Early Enforcement: The Attack on the Trusts. Because of restrictive early interpretations of the scope of congressional power under the commerce clause, prosecutions of trusts achieved few victories until the early years of the twentieth century, when Theodore Roosevelt placed trust busting at the center of his economic program. Roosevelt advocated antitrust as a less intrusive social policy than the more extreme populism of William Jennings Bryan and Robert La Follette, who argued for legislatively imposed limits on market shares. The Supreme Court's treatment of the early challenges to the trusts became a central feature of the formative period of antitrust doctrine. That period, however, was also the Lochner era in constitutional law, in which the Supreme Court invoked freedom of contract as a limitation on legislative power. Not surprisingly, the same laissez-faire outlook influenced the treatment of public monopolization cases.

In the most celebrated of Roosevelt's forty-five public antitrust cases, the government won an order dissolving the Standard Oil Company. Chief Justice Edward Douglass White's opinion for the Supreme Court reconciled his own laissez-faire perspective with this dramatic intervention in the market by identifying in the common law and legislative history of the Sherman Act an awareness of the self-correcting character of the free market. For White, the role of government under the Sherman Act was to assure that the market functioned properly to eradicate abuses by prohibiting only a small subset of restraints that inhibited free exchange. The common law defined monopoly narrowly to encompass only an exclusive privilege granted by the government.
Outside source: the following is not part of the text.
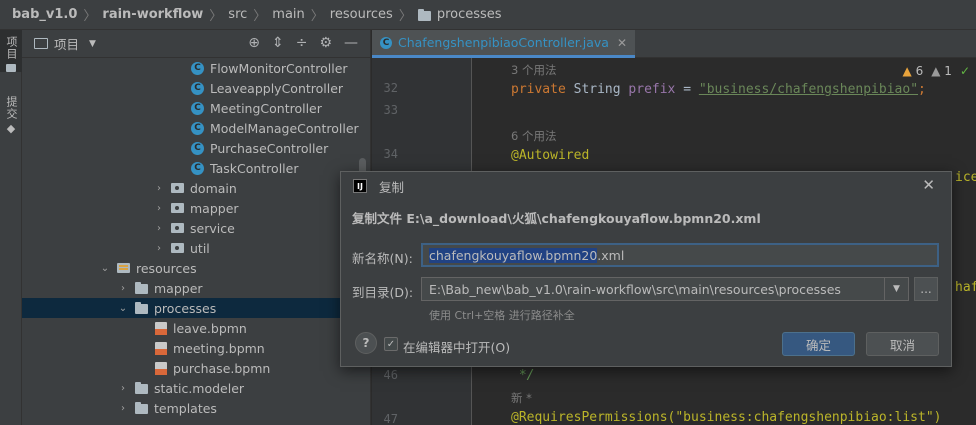  What do you see at coordinates (818, 344) in the screenshot?
I see `ok-button: 确定` at bounding box center [818, 344].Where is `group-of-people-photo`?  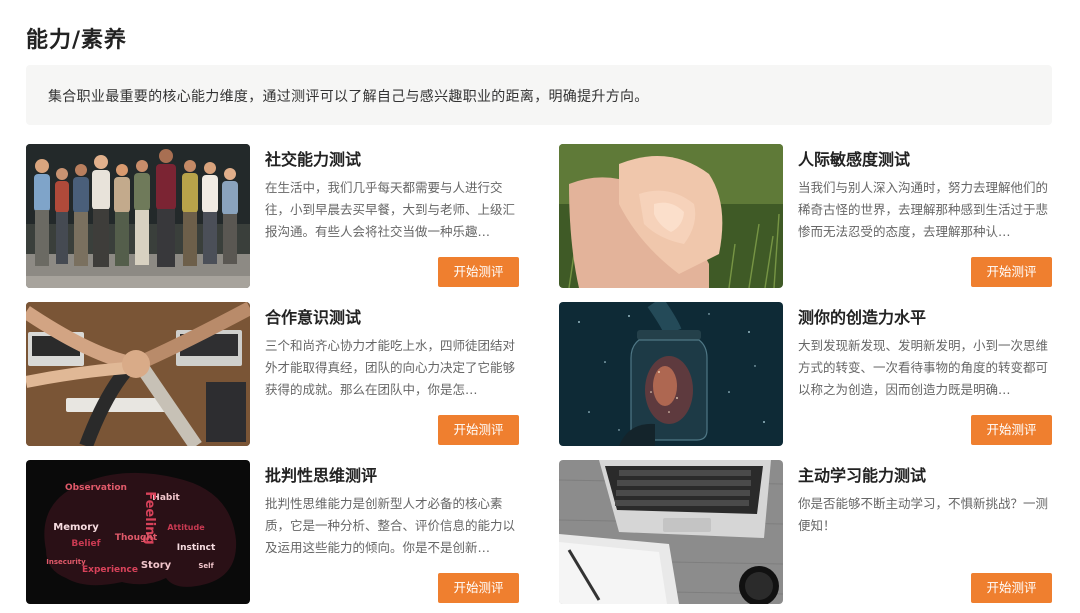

Early English prohibitions on "engrossing, forestalling, and regrating"-efforts of middlemen to acquire and resell goods-were repealed, White believed, because the law came to recognize "the inevitable operation of economic forces and the ... balance in favor of the protection of the rights of individuals which resulted." The Sherman Act likewise assured freedom of trade by prohibiting only monopolization, not monopoly itself, and only contracts in unreasonable restraint of trade. In these crucial distinctions, the act recognized "that the freedom of the individual right to contract when not unduly or improperly exercised was the most efficient means for the prevention of monopoly." This language echoed the view of some of White's contemporaries that, without state support, a "monopoly exists only as long as other citizens choose to keep out of the business."

Despite his faith in the market, White affirmed the district court's ruling for the government and its sweeping remedial order. White thought Standard's acquisition of 90 percent of U.S. oil production was so extraordinary that it justified a presumption that it occurred, not by "normal methods of industrial development, but by new means of combination ... the whole with the purpose of excluding others from the trade"; that presumption was "made conclusive" by evidence of exclusionary acts such as predatory pricing and exclusive contracts. Thus, White was able to conclude, in part by the aid of his presumption, that the combination was the result of coercive means and not voluntary combinations that left the remaining actors free to form contracts.